3.4. Authenticity Identification of Longjing Tea

A catechin-targeted, nano-enhanced visual and fluorescent dual-mode sensor array as constructed can also realize the distinction of adulterated Longjing tea. Due to Wuniuzao and Longjing tea being very similar in appearance and processing technology, Wuniuzao is often used as an adulterant in high quality Longjing tea. Herein, Longjing tea from Shifengshan in super grade blended with different ratios of Wuniuzao was set as an example to evaluate the feasibility of this visual array sensor. The visible light channels NV4 and NV5 and the fluorescence channel NF5 were recombined and used for authenticity identification of Longjing tea from Shifengshan in super grade mixed with Wuniuzao with the ratio ranging from 1:1 to 1:0.001 and 9:1–5:5 (Figure 5A,B). Unlike traditional quantitative models or classification models, OCPLS only focuses on the matching degree between unknown samples and corrected samples. Therefore, it can accurately identify adulterated samples of different degrees, but it cannot analyze the adulteration amount of adulterated samples. After the introduction of the OCPLS model, every adulterated sample was correctly identified. The validation ratio of the optimal latent variable through leave-one-out cross is five (Figure S20). Six real samples were taken as the training set, with six samples each of 1:1, 1:0.1, and 1:0.01, totaling 48 samples, as the prediction set. On the other hand, for adulteration of different qualities that are more difficult to identify, Longjing tea from Shifengshan in super grade blended with different ratios of Longjing tea from Meijiawu in second grade was selected as an example.
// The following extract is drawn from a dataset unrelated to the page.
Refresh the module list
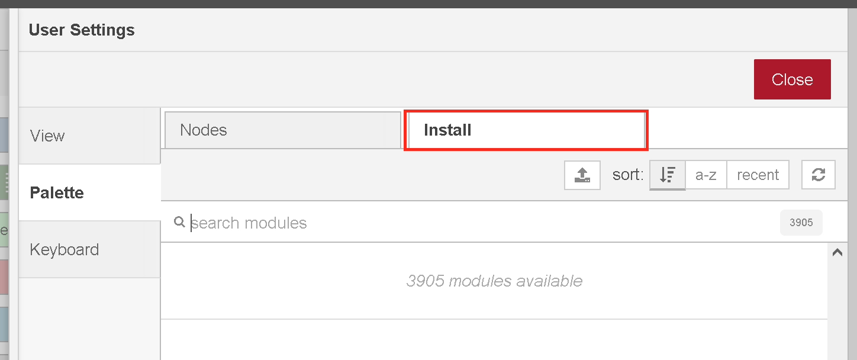The width and height of the screenshot is (857, 360). [819, 175]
The visible light channels NF1 and NF2 and the fluorescence channel NV3 were recombined and used for authenticity identification of Longjing tea from Shifengshan in super grade mixed with Meijiawu in second grade with the ratio ranging from 1:1 to 1:0.001 and 9:1–5:5 (Figure S20C,D). Similarly, all adulterated samples, even those with an adulteration ratio as low as 0.001, can be accurately identified. At the same time, black tea was made using adulterated channels, and the results are shown in Figure S17, verifying that it can also be used to distinguish other types of tea. The results of the 1:001 adulteration samples from other batches were also accurately predicted by OCPLS (Figure S18).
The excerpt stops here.